Having the wrong legal structure can result in heavy delays while raising capital in order to get the right documentation executed or may lose you the investment completely. As a founder, it’s important to do your due diligence so you don’t look like an amatuer to investors or more importantly so you’re able to recognize the difference between a good and bad deal. After a long process, Zypp ultimately went with a convertible note while raising our friends and family round and I feel confident we’re set up for more successful raises in the future. Many thanks to our lawyer Lindsey for getting us on track and gracing the cover of our inaugural newsletter called RSVP. Lindsey is a partner at Smith Shapourian Mignano, a women and minority-owned boutique law firm in San Francisco, representing startups and small businesses. Lindsey took a very engaged and roll up the sleeves approach while restructuring Zypp to match ‘The Legal Standard’ that many of today’s successful startups use.
What we had to do:
- Reincorporated the company
- Change the structure from an s-corp to a c-corp
- Issued Convertible notes instead of stock agreements
- Formed Ambassador Agreements
- Terms of Service
- Privacy Statement
- Trademark (consulted me on how to go about this myself and worked out great)
There are many more factors that go into company structure that we won’t discuss today but here’s an outline of a few I’ve learned along the way (tax implications, number of shareholders you can have, cliffs, vesting terms, number of shares to start with, common stock vs preferred stock, etc) all of which you should be aware of. As a founder, it’s your job to familiarize yourself with as much industry jargon as possible.
How to get your legal in order
Before you say “I’ll just do it myself on Legalzoom” keep reading below for a few of my ‘DIY’ (Do It Yourself) tips. I tried that approach early on and it failed me miserably.
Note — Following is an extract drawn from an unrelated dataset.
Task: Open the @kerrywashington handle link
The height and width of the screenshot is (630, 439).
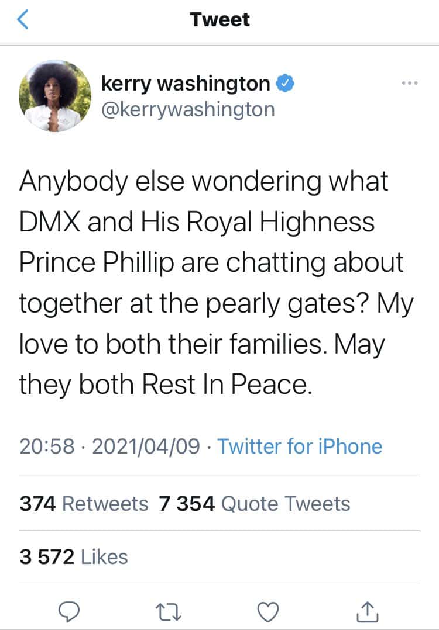Action: [x=188, y=109]

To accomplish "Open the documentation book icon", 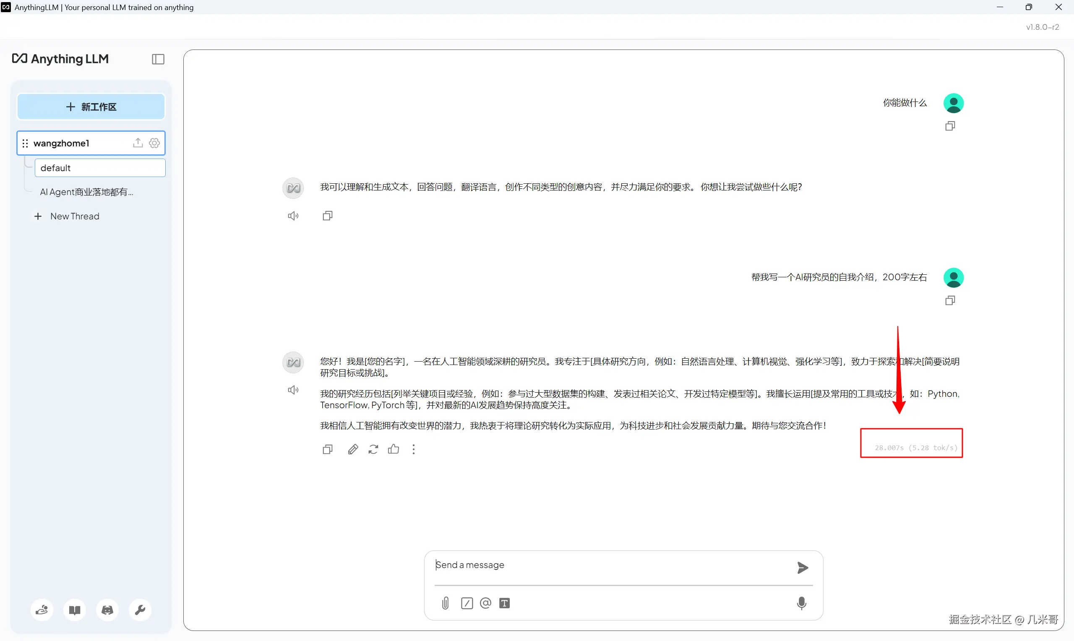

Things I would use legalzoom for:
- Drafting quick agreements like an LOI (letter of intent usually not binding) or a simple operating agreement with no more than a few owners
- Registering a company as a sole proprietor
- Researching legal terms
- Getting a free consultation from a legalzoom certified lawyer
Hiring a lawyer online: Why and How-to
- You don’t have a lawyer in your network and online is your only option
- DIY isn’t an option because the structure you need is too complicated
- Read all their reviews AND contact a couple previous/current clients
- Find a lawyer that is hyper focused on your industry and has a track-record to prove so
- Your budget conscious; online has more options so prices can be cheaper
- Legalucy.com is a good site that walks you through figuring out the legal help you need
Ask a friend: This is what worked for me
I was very lucky to have a lawyer friend in San Francisco who gave me the referral to Lindsey which ended up working very well. The reason it was a good fit is because her firm targets ‘startups and small businesses’ so she knew exactly what I needed and how to get it done. Side note; stay away from lawyers who say they do it all. Lindsey has no problem referring me to someone in her network if I am needing financial assistance, questions about valuation or anything else that doesn’t fall in her wheelhouse.
- Find a lawyer with a laser focus on the industry/niche that aligns with your market. If you look at how fast legislation changes you would know it’s impossible for any lawyer to know it all.
- Ask a friend that’s already in the industry you’re entering for a referral to a good lawyer in the space.
- Your lawyer should listen to your needs and propose the best options. If they ask what you want to do without providing a definitive solution then RUN. In my experience, there is always “The Legal Standard” to do paperwork and your lawyer should know what that is OR they are just going to waste your time and money.
- Remember it is ALWAYS your job as the captain of the ship to research, educate yourself and understand what you’re signing off on as owning a business comes with a lot of responsibility, especially when you take other people’s money.